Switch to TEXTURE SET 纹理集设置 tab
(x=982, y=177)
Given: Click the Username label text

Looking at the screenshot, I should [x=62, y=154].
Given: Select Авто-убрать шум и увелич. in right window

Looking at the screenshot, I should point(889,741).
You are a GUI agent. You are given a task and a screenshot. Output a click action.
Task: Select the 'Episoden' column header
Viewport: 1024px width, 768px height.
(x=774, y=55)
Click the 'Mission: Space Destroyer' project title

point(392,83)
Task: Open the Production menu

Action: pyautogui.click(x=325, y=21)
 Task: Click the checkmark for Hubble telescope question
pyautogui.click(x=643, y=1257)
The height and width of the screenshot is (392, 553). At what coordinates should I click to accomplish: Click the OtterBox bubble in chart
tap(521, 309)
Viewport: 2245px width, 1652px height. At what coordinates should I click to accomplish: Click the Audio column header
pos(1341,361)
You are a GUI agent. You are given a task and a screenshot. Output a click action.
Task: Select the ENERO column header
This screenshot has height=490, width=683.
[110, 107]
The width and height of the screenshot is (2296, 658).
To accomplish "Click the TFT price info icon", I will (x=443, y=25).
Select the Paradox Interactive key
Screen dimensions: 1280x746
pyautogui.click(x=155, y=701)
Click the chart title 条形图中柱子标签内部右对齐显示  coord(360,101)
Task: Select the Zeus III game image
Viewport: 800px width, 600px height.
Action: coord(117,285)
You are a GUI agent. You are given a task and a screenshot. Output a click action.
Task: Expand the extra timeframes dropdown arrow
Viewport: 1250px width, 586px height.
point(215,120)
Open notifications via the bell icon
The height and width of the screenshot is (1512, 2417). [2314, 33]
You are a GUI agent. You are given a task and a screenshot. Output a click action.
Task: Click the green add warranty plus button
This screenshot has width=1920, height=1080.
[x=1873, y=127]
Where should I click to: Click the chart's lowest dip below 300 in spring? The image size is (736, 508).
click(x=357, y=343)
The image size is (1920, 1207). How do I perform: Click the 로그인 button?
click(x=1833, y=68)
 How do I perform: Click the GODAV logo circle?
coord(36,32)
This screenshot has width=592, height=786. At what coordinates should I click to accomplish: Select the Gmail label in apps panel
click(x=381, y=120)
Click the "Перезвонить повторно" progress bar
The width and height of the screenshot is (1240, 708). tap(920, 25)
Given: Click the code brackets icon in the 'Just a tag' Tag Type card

> What to produce
Reproduce every item above word for word, keeping each line unchanged and in the same order.

> Result of this exercise
Switch to TEXTURE SET 纹理集设置 tab
(x=982, y=177)
Given: Click the Username label text

Looking at the screenshot, I should [x=62, y=154].
Given: Select Авто-убрать шум и увелич. in right window

Looking at the screenshot, I should point(889,741).
You are a GUI agent. You are given a task and a screenshot. Output a click action.
Task: Select the 'Episoden' column header
Viewport: 1024px width, 768px height.
(x=774, y=55)
Click the 'Mission: Space Destroyer' project title

point(392,83)
Task: Open the Production menu

Action: pyautogui.click(x=325, y=21)
 Task: Click the checkmark for Hubble telescope question
pyautogui.click(x=643, y=1257)
The height and width of the screenshot is (392, 553). At what coordinates should I click to accomplish: Click the OtterBox bubble in chart
tap(521, 309)
Viewport: 2245px width, 1652px height. At what coordinates should I click to accomplish: Click the Audio column header
pos(1341,361)
You are a GUI agent. You are given a task and a screenshot. Output a click action.
Task: Select the ENERO column header
This screenshot has height=490, width=683.
[110, 107]
The width and height of the screenshot is (2296, 658).
To accomplish "Click the TFT price info icon", I will (x=443, y=25).
Select the Paradox Interactive key
Screen dimensions: 1280x746
pyautogui.click(x=155, y=701)
Click the chart title 条形图中柱子标签内部右对齐显示  coord(360,101)
Task: Select the Zeus III game image
Viewport: 800px width, 600px height.
Action: coord(117,285)
You are a GUI agent. You are given a task and a screenshot. Output a click action.
Task: Expand the extra timeframes dropdown arrow
Viewport: 1250px width, 586px height.
point(215,120)
Open notifications via the bell icon
The height and width of the screenshot is (1512, 2417). [2314, 33]
You are a GUI agent. You are given a task and a screenshot. Output a click action.
Task: Click the green add warranty plus button
This screenshot has width=1920, height=1080.
[x=1873, y=127]
Where should I click to: Click the chart's lowest dip below 300 in spring? The image size is (736, 508).
click(x=357, y=343)
The image size is (1920, 1207). How do I perform: Click the 로그인 button?
click(x=1833, y=68)
 How do I perform: Click the GODAV logo circle?
coord(36,32)
This screenshot has width=592, height=786. At what coordinates should I click to accomplish: Select the Gmail label in apps panel
click(x=381, y=120)
Click the "Перезвонить повторно" progress bar
The width and height of the screenshot is (1240, 708). tap(920, 25)
Given: Click the code brackets icon in the 'Just a tag' Tag Type card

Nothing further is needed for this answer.